**WORK INSTRUCTIONS**
Each record beneath this line is to be copied exactly.

——

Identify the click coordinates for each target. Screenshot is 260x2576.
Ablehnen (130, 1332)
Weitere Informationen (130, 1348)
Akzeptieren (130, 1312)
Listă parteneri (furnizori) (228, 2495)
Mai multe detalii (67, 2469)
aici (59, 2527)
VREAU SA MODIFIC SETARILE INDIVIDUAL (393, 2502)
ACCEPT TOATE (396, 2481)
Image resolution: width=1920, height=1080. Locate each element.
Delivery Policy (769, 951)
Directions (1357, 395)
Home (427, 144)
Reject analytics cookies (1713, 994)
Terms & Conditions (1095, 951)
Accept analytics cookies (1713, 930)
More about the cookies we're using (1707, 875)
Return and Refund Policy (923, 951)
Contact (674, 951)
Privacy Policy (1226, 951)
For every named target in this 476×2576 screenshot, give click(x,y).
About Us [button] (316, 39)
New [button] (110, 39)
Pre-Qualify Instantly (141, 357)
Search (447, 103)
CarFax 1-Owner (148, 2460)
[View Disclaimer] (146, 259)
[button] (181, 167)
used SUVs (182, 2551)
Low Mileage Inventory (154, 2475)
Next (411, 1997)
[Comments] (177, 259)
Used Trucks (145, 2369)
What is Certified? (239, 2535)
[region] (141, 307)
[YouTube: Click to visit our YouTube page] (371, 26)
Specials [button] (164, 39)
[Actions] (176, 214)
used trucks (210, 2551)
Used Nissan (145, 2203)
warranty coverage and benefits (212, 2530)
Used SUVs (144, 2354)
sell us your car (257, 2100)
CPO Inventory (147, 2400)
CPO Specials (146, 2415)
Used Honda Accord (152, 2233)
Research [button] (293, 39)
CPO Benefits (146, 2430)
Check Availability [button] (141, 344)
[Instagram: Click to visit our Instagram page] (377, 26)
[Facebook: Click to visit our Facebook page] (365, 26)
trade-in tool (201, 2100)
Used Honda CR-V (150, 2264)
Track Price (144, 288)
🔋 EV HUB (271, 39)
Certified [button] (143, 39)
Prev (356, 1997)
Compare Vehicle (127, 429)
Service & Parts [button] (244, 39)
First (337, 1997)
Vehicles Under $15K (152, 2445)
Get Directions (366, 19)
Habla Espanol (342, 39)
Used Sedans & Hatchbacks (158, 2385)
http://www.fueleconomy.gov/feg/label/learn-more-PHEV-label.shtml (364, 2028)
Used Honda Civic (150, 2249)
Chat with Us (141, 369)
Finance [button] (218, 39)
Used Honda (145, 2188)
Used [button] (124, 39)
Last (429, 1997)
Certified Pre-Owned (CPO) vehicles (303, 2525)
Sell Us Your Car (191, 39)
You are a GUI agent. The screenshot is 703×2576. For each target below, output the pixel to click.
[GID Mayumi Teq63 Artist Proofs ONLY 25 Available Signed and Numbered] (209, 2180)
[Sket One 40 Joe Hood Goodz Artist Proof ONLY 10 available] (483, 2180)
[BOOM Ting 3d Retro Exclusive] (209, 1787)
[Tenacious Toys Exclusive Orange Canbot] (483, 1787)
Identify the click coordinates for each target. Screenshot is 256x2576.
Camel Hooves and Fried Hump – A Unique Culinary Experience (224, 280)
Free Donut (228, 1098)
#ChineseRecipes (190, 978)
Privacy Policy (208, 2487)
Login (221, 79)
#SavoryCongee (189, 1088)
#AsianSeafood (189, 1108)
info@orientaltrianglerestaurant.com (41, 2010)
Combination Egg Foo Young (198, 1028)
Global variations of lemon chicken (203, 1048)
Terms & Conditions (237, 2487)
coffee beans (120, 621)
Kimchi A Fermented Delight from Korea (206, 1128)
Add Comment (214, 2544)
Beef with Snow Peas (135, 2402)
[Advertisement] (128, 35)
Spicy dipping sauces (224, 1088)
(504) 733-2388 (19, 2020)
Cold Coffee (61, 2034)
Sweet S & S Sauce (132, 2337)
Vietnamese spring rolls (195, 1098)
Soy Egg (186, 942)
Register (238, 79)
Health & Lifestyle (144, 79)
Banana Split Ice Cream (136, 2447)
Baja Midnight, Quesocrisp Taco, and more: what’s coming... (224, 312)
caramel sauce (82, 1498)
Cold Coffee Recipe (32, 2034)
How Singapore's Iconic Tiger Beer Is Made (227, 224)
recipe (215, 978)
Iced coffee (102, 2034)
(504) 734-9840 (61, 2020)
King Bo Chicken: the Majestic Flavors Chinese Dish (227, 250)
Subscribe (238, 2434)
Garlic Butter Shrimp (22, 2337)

——

**WRITTEN REPLY**
Identify the click coordinates for each target. Screenshot is 260x2576.
Ablehnen (130, 1332)
Weitere Informationen (130, 1348)
Akzeptieren (130, 1312)
Listă parteneri (furnizori) (228, 2495)
Mai multe detalii (67, 2469)
aici (59, 2527)
VREAU SA MODIFIC SETARILE INDIVIDUAL (393, 2502)
ACCEPT TOATE (396, 2481)
Image resolution: width=1920, height=1080. Locate each element.
Delivery Policy (769, 951)
Directions (1357, 395)
Home (427, 144)
Reject analytics cookies (1713, 994)
Terms & Conditions (1095, 951)
Accept analytics cookies (1713, 930)
More about the cookies we're using (1707, 875)
Return and Refund Policy (923, 951)
Contact (674, 951)
Privacy Policy (1226, 951)
For every named target in this 476×2576 screenshot, give click(x,y).
About Us [button] (316, 39)
New [button] (110, 39)
Pre-Qualify Instantly (141, 357)
Search (447, 103)
CarFax 1-Owner (148, 2460)
[View Disclaimer] (146, 259)
[button] (181, 167)
used SUVs (182, 2551)
Low Mileage Inventory (154, 2475)
Next (411, 1997)
[Comments] (177, 259)
Used Trucks (145, 2369)
What is Certified? (239, 2535)
[region] (141, 307)
[YouTube: Click to visit our YouTube page] (371, 26)
Specials [button] (164, 39)
[Actions] (176, 214)
used trucks (210, 2551)
Used Nissan (145, 2203)
warranty coverage and benefits (212, 2530)
Used SUVs (144, 2354)
sell us your car (257, 2100)
CPO Inventory (147, 2400)
CPO Specials (146, 2415)
Used Honda Accord (152, 2233)
Research [button] (293, 39)
CPO Benefits (146, 2430)
Check Availability [button] (141, 344)
[Instagram: Click to visit our Instagram page] (377, 26)
[Facebook: Click to visit our Facebook page] (365, 26)
trade-in tool (201, 2100)
Used Honda CR-V (150, 2264)
Track Price (144, 288)
🔋 EV HUB (271, 39)
Certified [button] (143, 39)
Prev (356, 1997)
Compare Vehicle (127, 429)
Service & Parts [button] (244, 39)
First (337, 1997)
Vehicles Under $15K (152, 2445)
Get Directions (366, 19)
Habla Espanol (342, 39)
Used Sedans & Hatchbacks (158, 2385)
http://www.fueleconomy.gov/feg/label/learn-more-PHEV-label.shtml (364, 2028)
Used Honda Civic (150, 2249)
Chat with Us (141, 369)
Finance [button] (218, 39)
Used Honda (145, 2188)
Used [button] (124, 39)
Last (429, 1997)
Certified Pre-Owned (CPO) vehicles (303, 2525)
Sell Us Your Car (191, 39)
You are a GUI agent. The screenshot is 703×2576. For each target below, output the pixel to click.
[GID Mayumi Teq63 Artist Proofs ONLY 25 Available Signed and Numbered] (209, 2180)
[Sket One 40 Joe Hood Goodz Artist Proof ONLY 10 available] (483, 2180)
[BOOM Ting 3d Retro Exclusive] (209, 1787)
[Tenacious Toys Exclusive Orange Canbot] (483, 1787)
Identify the click coordinates for each target. Screenshot is 256x2576.
Camel Hooves and Fried Hump – A Unique Culinary Experience (224, 280)
Free Donut (228, 1098)
#ChineseRecipes (190, 978)
Privacy Policy (208, 2487)
Login (221, 79)
#SavoryCongee (189, 1088)
#AsianSeafood (189, 1108)
info@orientaltrianglerestaurant.com (41, 2010)
Combination Egg Foo Young (198, 1028)
Global variations of lemon chicken (203, 1048)
Terms & Conditions (237, 2487)
coffee beans (120, 621)
Kimchi A Fermented Delight from Korea (206, 1128)
Add Comment (214, 2544)
Beef with Snow Peas (135, 2402)
[Advertisement] (128, 35)
Spicy dipping sauces (224, 1088)
(504) 733-2388 (19, 2020)
Cold Coffee (61, 2034)
Sweet S & S Sauce (132, 2337)
Vietnamese spring rolls (195, 1098)
Soy Egg (186, 942)
Register (238, 79)
Health & Lifestyle (144, 79)
Banana Split Ice Cream (136, 2447)
Baja Midnight, Quesocrisp Taco, and more: what’s coming... (224, 312)
caramel sauce (82, 1498)
Cold Coffee Recipe (32, 2034)
How Singapore's Iconic Tiger Beer Is Made (227, 224)
recipe (215, 978)
Iced coffee (102, 2034)
(504) 734-9840 (61, 2020)
King Bo Chicken: the Majestic Flavors Chinese Dish (227, 250)
Subscribe (238, 2434)
Garlic Butter Shrimp (22, 2337)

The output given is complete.